Statt schlechterer Betreuung bei den Studentenwerken gibt es jetzt also eine schlechtere Betreuung in den Seminaren.
Sie ignorieren weiterhin den immensen Sanierungsstau bei den Studierendenwohnheimen in Braunschweig, Göttingen und Hannover. Über 100 Millionen Euro fehlen. Die Studentenwerke
Dieser Punkt ist deswegen interessant, weil sich hier entlarvt, welch instrumentelles Verhältnis CDU und FDP zur sogenannten Schuldenbremse - besser: Kreditverbot - haben.
Auf der einen Seite verteidigen Sie diese Idee für öffentliche Haushalte vehement. Auf der anderen Seite verlangen Sie von Anstalten bzw. Stiftungen öffentlichen Rechts, dass sie Kredite aufnehmen. Das Kreditverbot ist also nur so lange gut, wie es den Landeshaushalt betrifft. Alle anderen zwingen Sie dazu, Schulden zu machen.
(Zustimmung bei der LINKEN - Chris- tian Grascha [FDP]: Vielleicht sollten Sie sich mal mit der Anhörung zur Schuldenbremse beschäftigen! - Reinhold Hilbers [CDU]: Sie haben überhaupt nichts verstanden! Wen zwingen wir denn dazu, Schulden zu machen? - Gegenruf von Kreszentia Flauger [LINKE]: Sie können doch nicht so widersprüchlich argumentie- ren!)
- Die Studentenwerke und übrigens auch die Studierenden, die Kredite aufnehmen müssen, um sich die Gebühren leisten zu können.
Bei den Studentenwerken bedeutet das, dass die Studierenden am Ende Mieterhöhungen zur Kreditfinanzierung bezahlen müssen. Dabei sind es gerade die sozial Schwächeren, die in den Studentenwohnheimen leben. Auch dazu gibt es Alternativen, meine Damen und Herren.

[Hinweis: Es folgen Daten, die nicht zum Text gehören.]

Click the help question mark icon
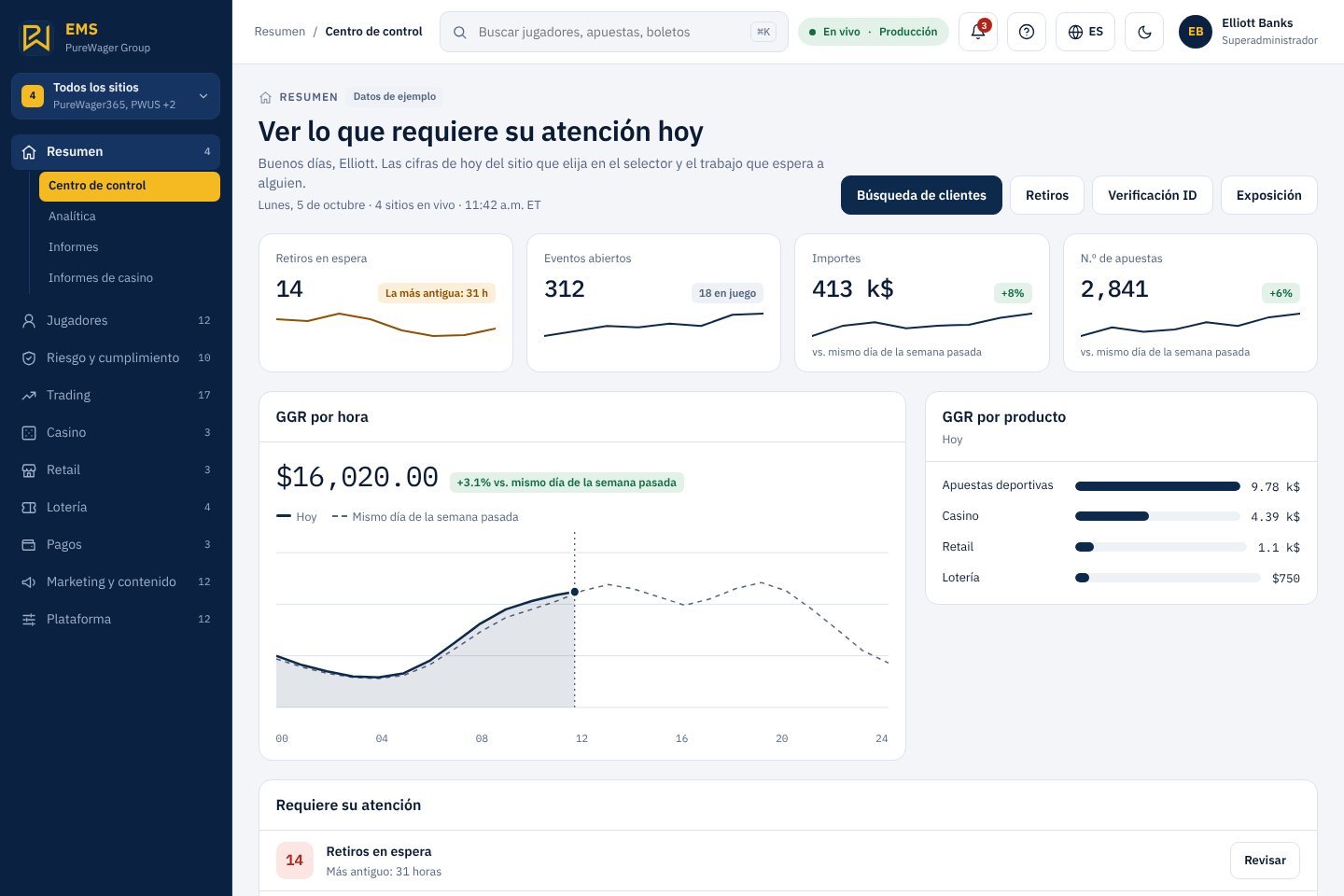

Als kritischer Parlamentarier fragt man sich ja durchaus: Woran liegt es eigentlich, dass CDU und FDP die Probleme einfach nicht zur Kenntnis nehmen wollen? - Wer nichts weiß, muss glauben - da hat Frau von Below-Neufeldt völlig recht. Man muss einmal betonen: Diese Landesregierung hat keinen Draht zu den Studierenden. Das muss man sich einmal genauer anschauen: Für den 18. April hatte Frau Ministerin die Studierendenvertreter aller Hochschulen eingeladen, mit rigiden Vorgaben: nur ein Vertreter pro Hochschule, Mitteilung privater Studiendaten, keine Tagesordnung, keine Themenwünsche. Was für ein Affront! Das Resultat war ein Eklat. 16 der 20 Studierendenvertretungen blieben dem Treffen fern und verfassten eine Protestnote.
Aktuell wartet die landesweite Vertretung der Studierenden, die LandesAstenKonferenz, seit Wochen auf eine Antwort der Ministerin auf eine Terminanfrage, um über drei strittige Themen zu sprechen.
Diese Landesregierung betreibt nicht nur eine studierendenfeindliche Politik, nein, sie nimmt die jungen Menschen auch nicht ernst. Das sind die Zustände in diesem Land, meine Damen und Herren!
Aber in einem Punkt gibt es Bewegung: Sie haben Herrn Möllring offenkundig davon überzeugen können, dass es in Wahlkampfzeiten immer gut aussieht, wenn es in Hörsäle nicht mehr hineinregnet und es erste Spatenstiche gibt, bei denen die Ministerin fotografiert werden kann. Daher gibt es nun 9 Millionen Euro für ein Hochschulbausanierungsprogramm. Aber nur für 2012; denn am 20. Januar 2013 ist der Wahlkampf ja schon wieder vorbei.